Participants in the study also shared their social interaction experiences with parents, explaining that their children are often heavily scrutinised in public by strangers and family.
“Another challenge is that because you have a child who looks physically okay, if you go some place and the child… everybody assumes that it’s because you do not train your child well, so people are very judgemental,” Parent Two said.
Similar sentiments were expressed by Parent Eight who stated, “I don’t really take them much around people, because when people see them act up they say that they are rude, they don’t understand them, so I just keep them to people who understand them.”
According to Parent Four, “In some cases some family persons don’t appreciate the sensitivity of the situation. Quite frankly in some cases it means that some family members don’t get it, so that has been one of the things.”
Parent Five said, “He still struggles to interact with other children sometimes. So he would play, but once in a while he would hit someone, just hit them out of no reason of anger, nothing like that.”
Parent Nine summarised his experience this way: “We are on the road and she is singing, people would turn around and look, some people might ask what is wrong with her. If she is in a supermarket or department store you know we will see eyes.”
Further, the parents said that added to the social challenges is the lack of support systems for ASD in Jamaica and shared that they felt more stressed out because of the lack of support systems in Jamaica for children who fall on the autism spectrum.

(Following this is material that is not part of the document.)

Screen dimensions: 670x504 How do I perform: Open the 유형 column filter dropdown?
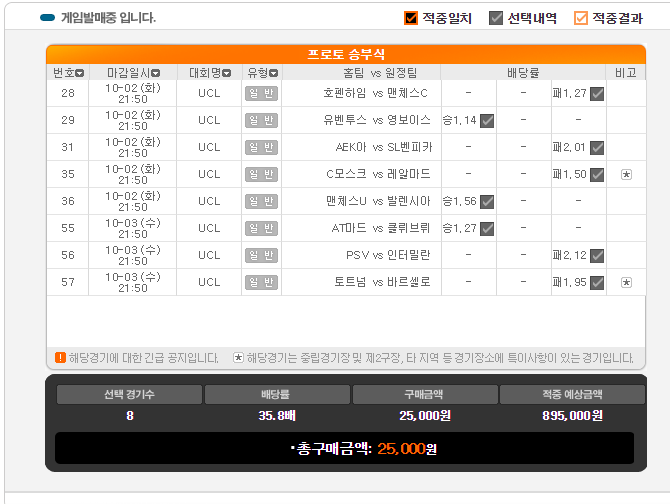point(274,73)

Parent Nine expressed that “locally there was basically limited to no resources here”. Parent Two said: “There are no appropriate social systems in the island to support it, so basically you are on your own. It is how much you put in that you are going to get, there is no extensive government programme that can help you. Most of the therapies etc, they are not covered by insurance, so it is really very difficult.”

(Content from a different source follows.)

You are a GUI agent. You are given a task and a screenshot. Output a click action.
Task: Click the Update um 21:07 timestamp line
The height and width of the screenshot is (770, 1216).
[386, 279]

Parent Six shared that she did not have adequate support, it was more from a familial side because she made a decision to not share the diagnosis with other family members out of fear that her son would be labelled.
She said: “I think for the most part I was doing everything alone with him.” She added: “Thinking of everybody reaction and so forth, everybody else being illiterate about the topic pretty much, I didn’t want anyone calling him handicap or saying something wrong with him.”

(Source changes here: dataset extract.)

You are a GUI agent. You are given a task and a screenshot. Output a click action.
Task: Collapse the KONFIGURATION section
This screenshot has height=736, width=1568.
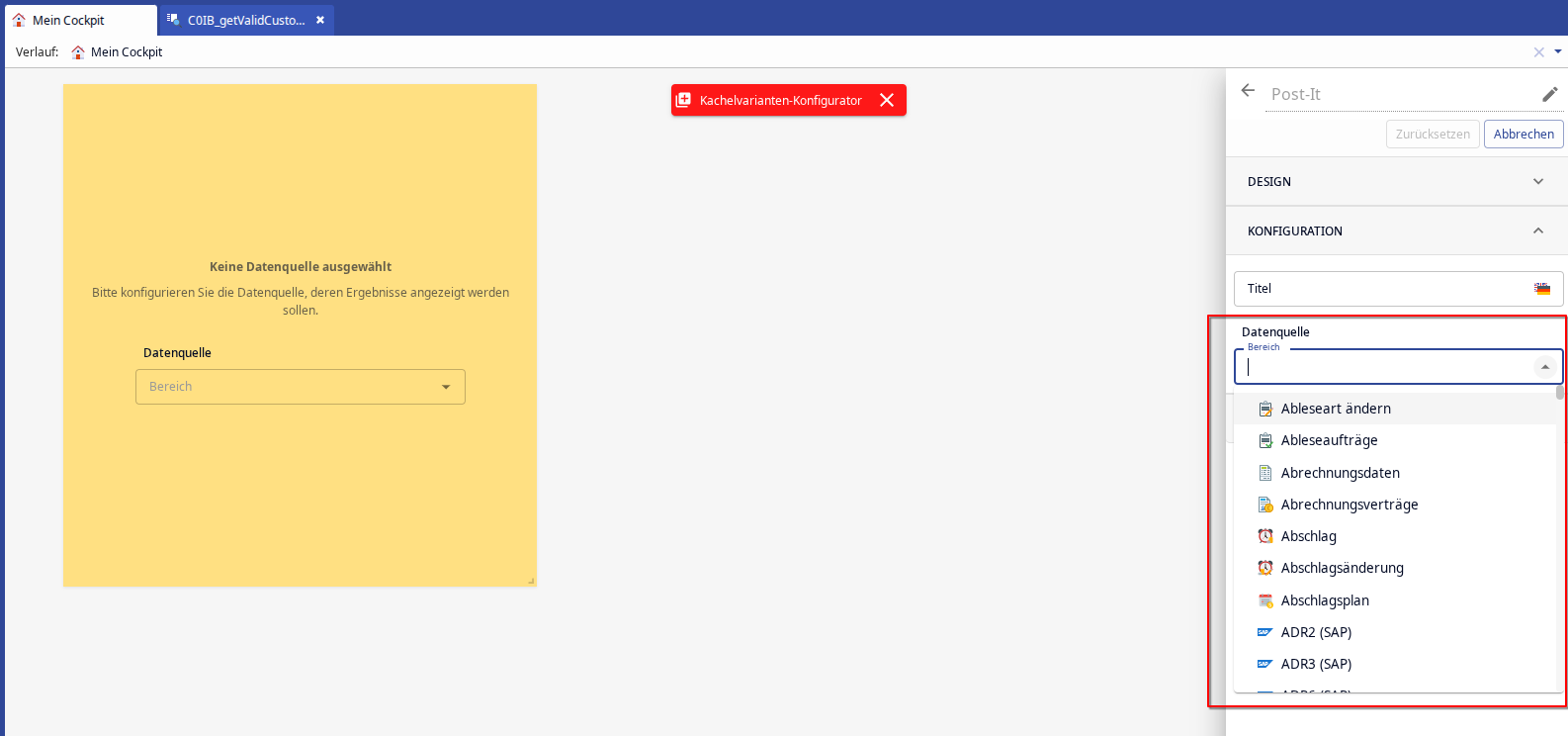(1537, 231)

Moreover, Brown issued a call for special needs to be given more credence as the effects of having a special needs child are multidimensional.
“Having a child on the spectrum affects the entire family, and if the family is affected, the economy is affected. We need more services. We need more social services. We need more information inside of the health-care system. We need more schools with specialist teachers to not only identify, but also help teach. They learn differently. They can’t keep up with other children. A country is built on the backs of its citizens. If thousands of children are falling through the cracks it eventually affects the economic structure. We as a people need to take ownership of this. It’s not only affected families that are suffering, but the villages are suffering,” Brown said.